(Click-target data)
* begin *

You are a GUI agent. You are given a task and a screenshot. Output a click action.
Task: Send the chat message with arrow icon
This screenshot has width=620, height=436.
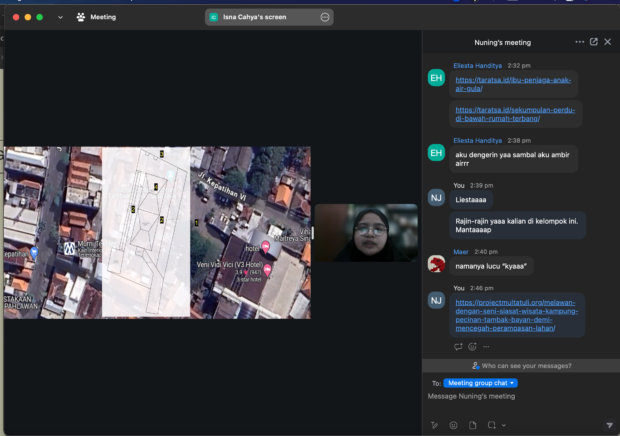click(x=609, y=425)
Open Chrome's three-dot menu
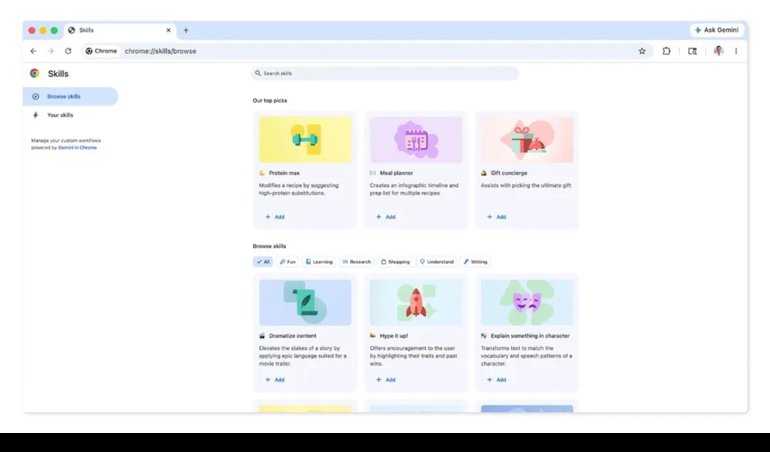Screen dimensions: 770x452 pyautogui.click(x=737, y=51)
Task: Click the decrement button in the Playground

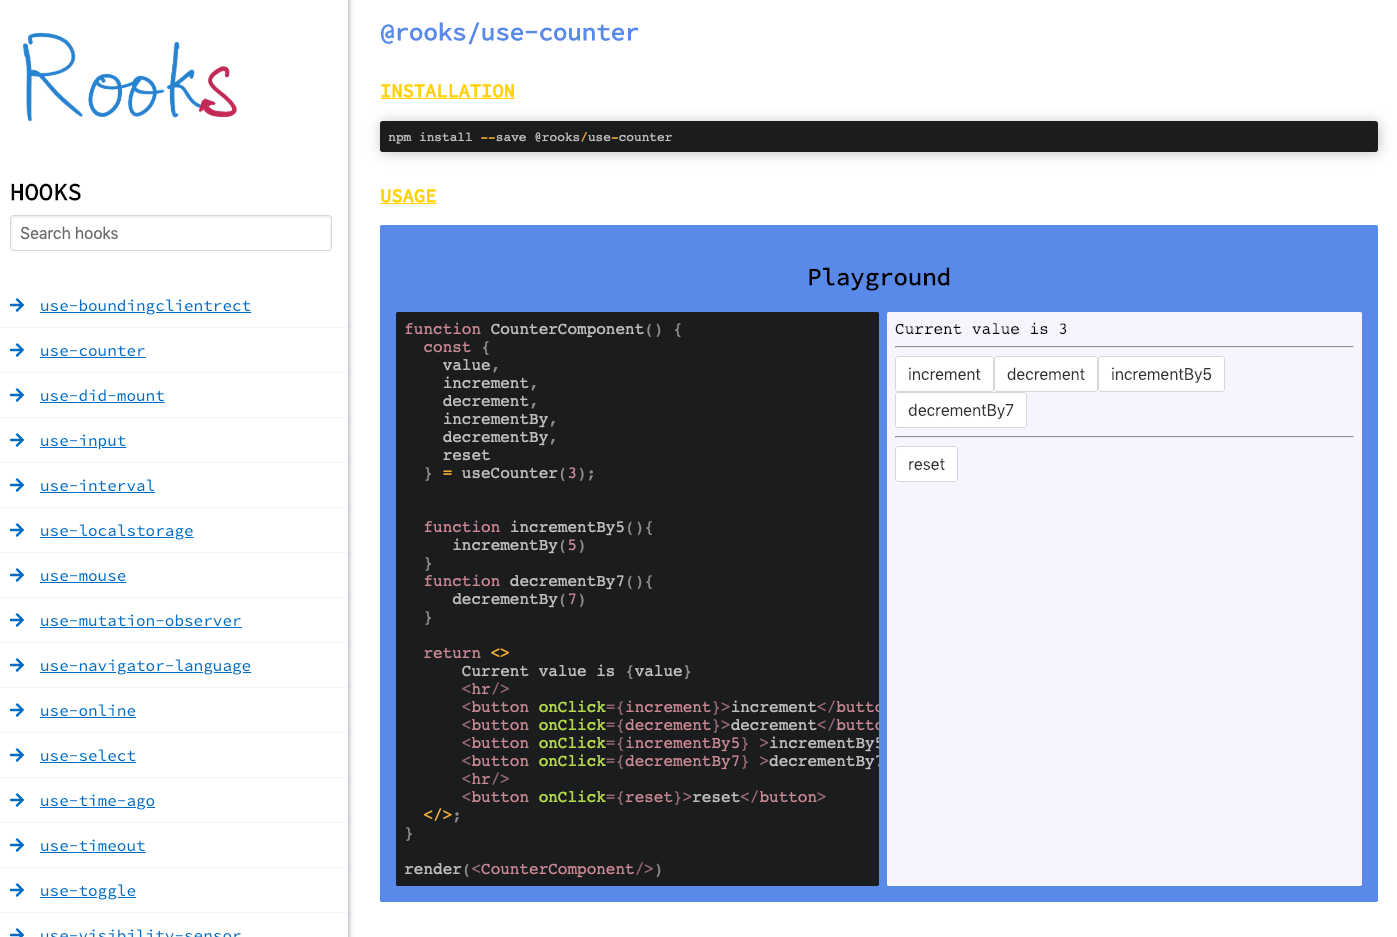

* end *

## Set exercise
Render the lines above as a JSON list of strings, with one string per line and blank lines skipped. Leave the pictures out of the answer.

## Output for this exercise
[
  "You are a GUI agent. You are given a task and a screenshot. Output a click action.",
  "Task: Send the chat message with arrow icon",
  "This screenshot has width=620, height=436.",
  "click(x=609, y=425)",
  "Open Chrome's three-dot menu",
  "Screen dimensions: 770x452 pyautogui.click(x=737, y=51)",
  "Task: Click the decrement button in the Playground"
]